═════ Study material

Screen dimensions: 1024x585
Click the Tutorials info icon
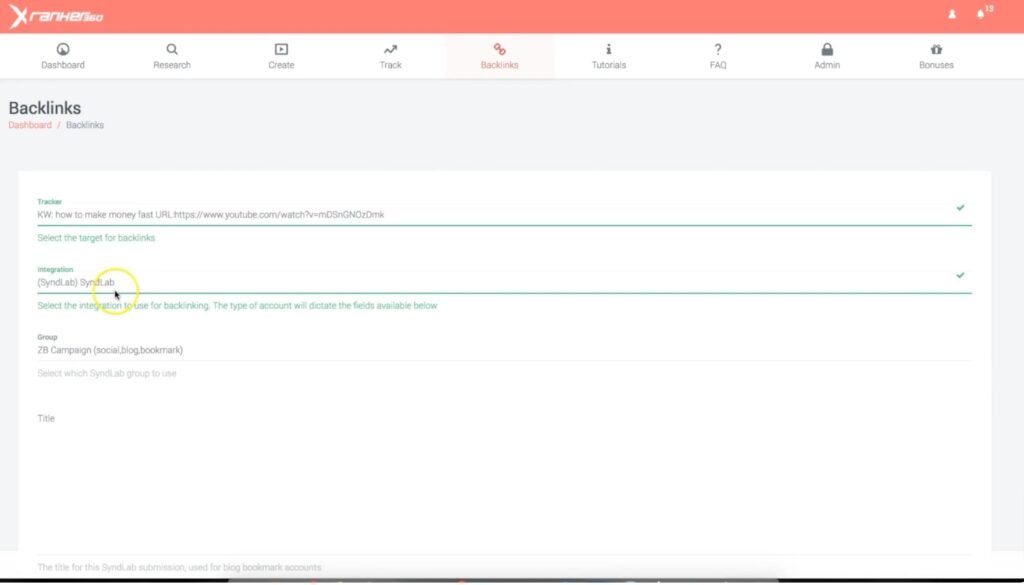pos(609,49)
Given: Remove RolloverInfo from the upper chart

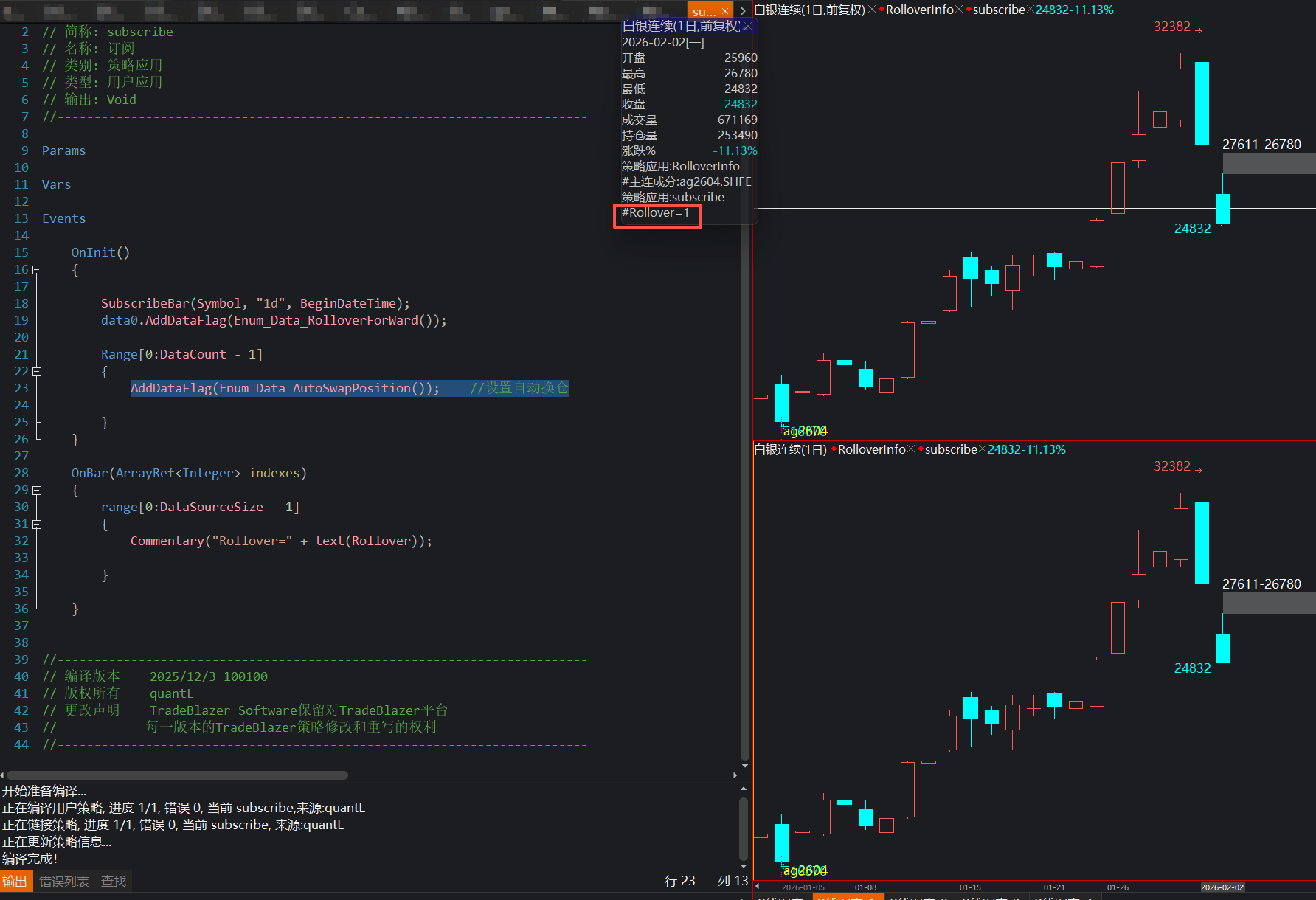Looking at the screenshot, I should coord(959,10).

══════════

→ **To do**
Reproduce the lines of the data that run from the one containing "Click the Tutorials info icon" to the final line, both included, exactly as they appear and without the pictures.

→ **Answer**
Click the Tutorials info icon
pos(609,49)
Given: Remove RolloverInfo from the upper chart

Looking at the screenshot, I should coord(959,10).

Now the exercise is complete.